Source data

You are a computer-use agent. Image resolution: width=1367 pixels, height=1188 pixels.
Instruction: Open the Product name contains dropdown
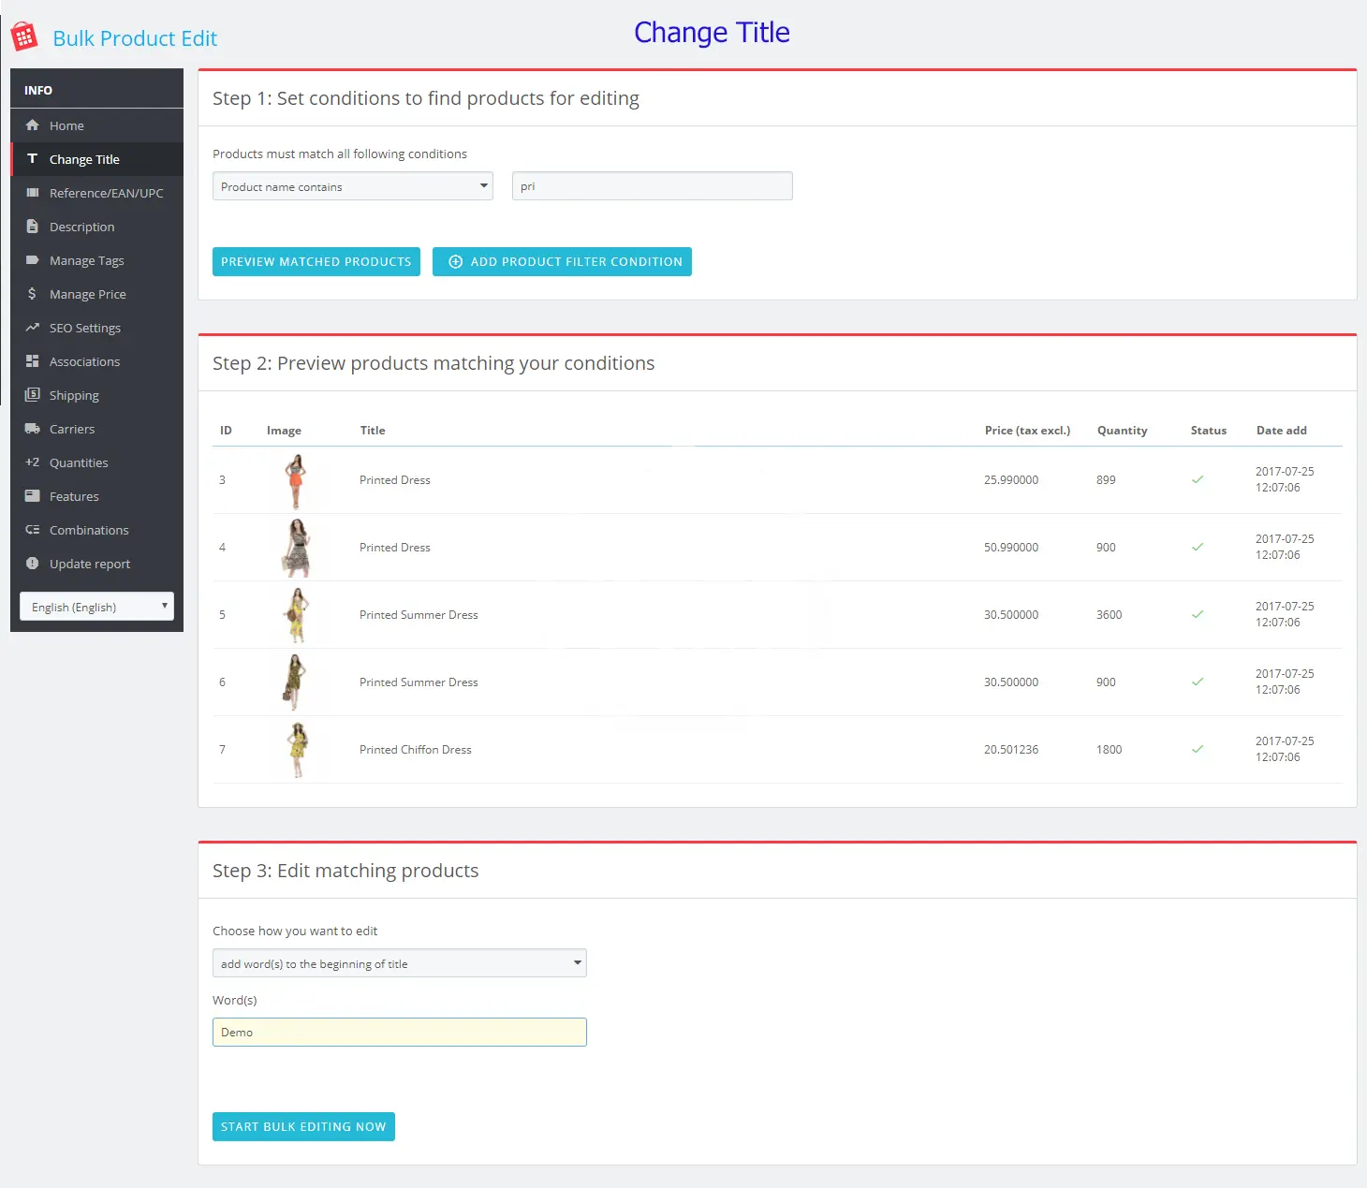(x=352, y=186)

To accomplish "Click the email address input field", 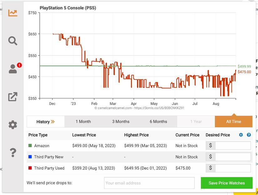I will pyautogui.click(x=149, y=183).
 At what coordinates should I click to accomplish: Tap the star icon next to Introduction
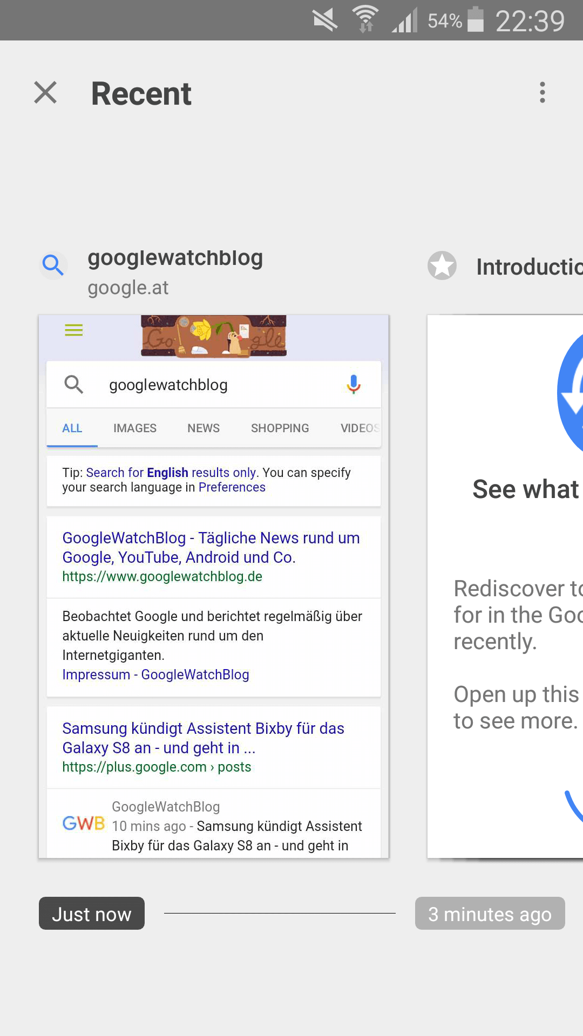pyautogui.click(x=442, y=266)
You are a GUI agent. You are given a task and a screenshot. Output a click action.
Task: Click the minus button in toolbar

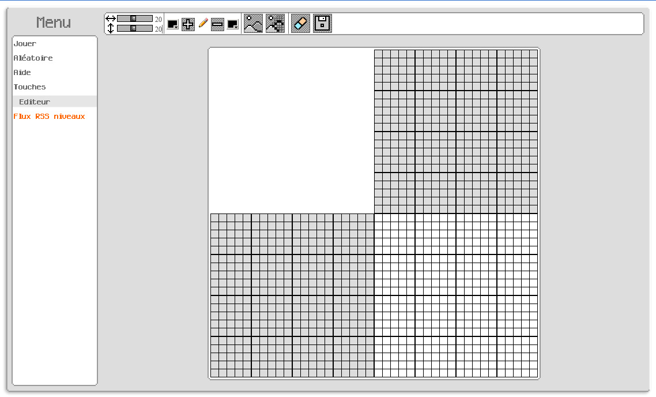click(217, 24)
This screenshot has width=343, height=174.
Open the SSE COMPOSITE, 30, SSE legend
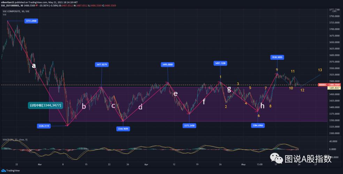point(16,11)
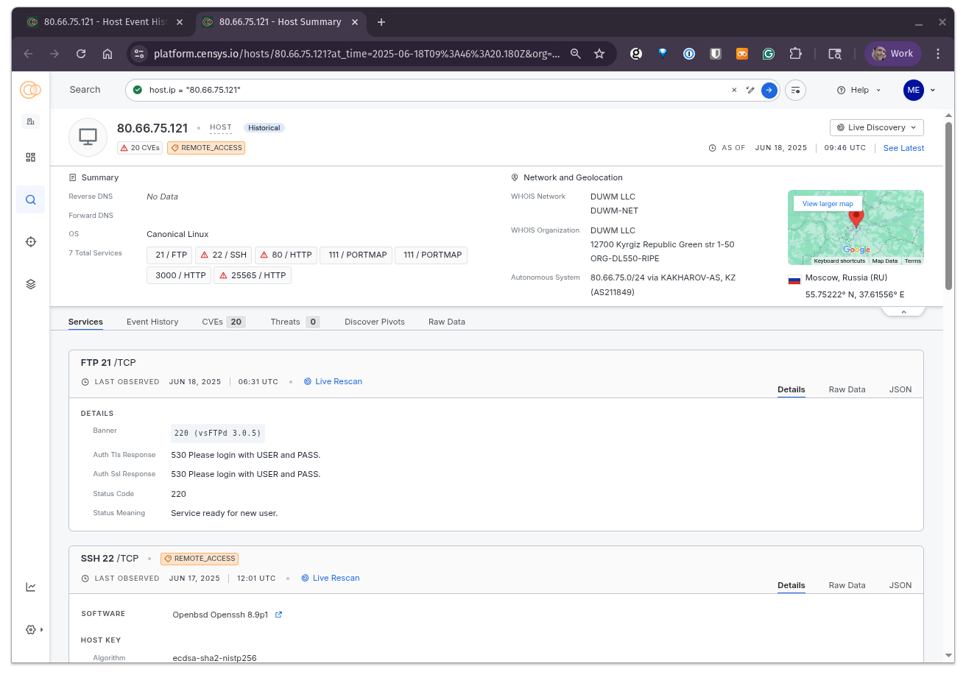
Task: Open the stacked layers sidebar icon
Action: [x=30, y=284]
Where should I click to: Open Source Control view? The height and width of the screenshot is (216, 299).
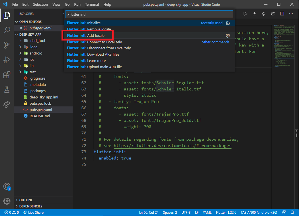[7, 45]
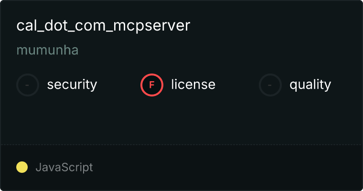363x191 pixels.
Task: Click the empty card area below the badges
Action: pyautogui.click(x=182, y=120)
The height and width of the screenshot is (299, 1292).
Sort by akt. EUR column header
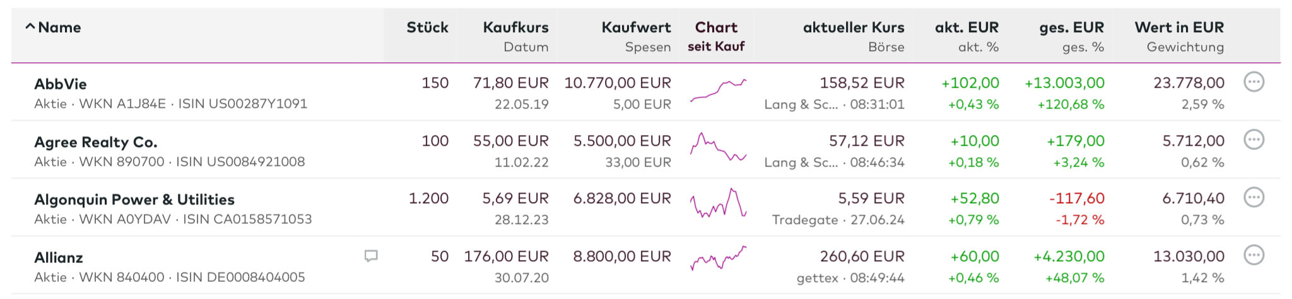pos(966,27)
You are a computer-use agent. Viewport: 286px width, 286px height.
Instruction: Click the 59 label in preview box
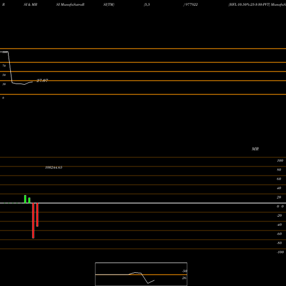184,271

- _ACTIVITY_
Beginning with the line that has "Task: Click the minus button in toolbar", repeat each remaining line of the data above word for word, keeping pictures out.

- _ANSWER_
Task: Click the minus button in toolbar

click(217, 24)
This screenshot has width=343, height=174.
Open the SSE COMPOSITE, 30, SSE legend
point(16,11)
Task: Open the stacked layers sidebar icon
Action: [x=30, y=284]
Where should I click to: Open Source Control view? The height and width of the screenshot is (216, 299).
[7, 45]
363x191 pixels.
Task: Click the empty card area below the badges
Action: pyautogui.click(x=182, y=120)
The height and width of the screenshot is (299, 1292).
Sort by akt. EUR column header
pos(966,27)
You are a computer-use agent. Viewport: 286px width, 286px height.
Instruction: Click the 59 label in preview box
184,271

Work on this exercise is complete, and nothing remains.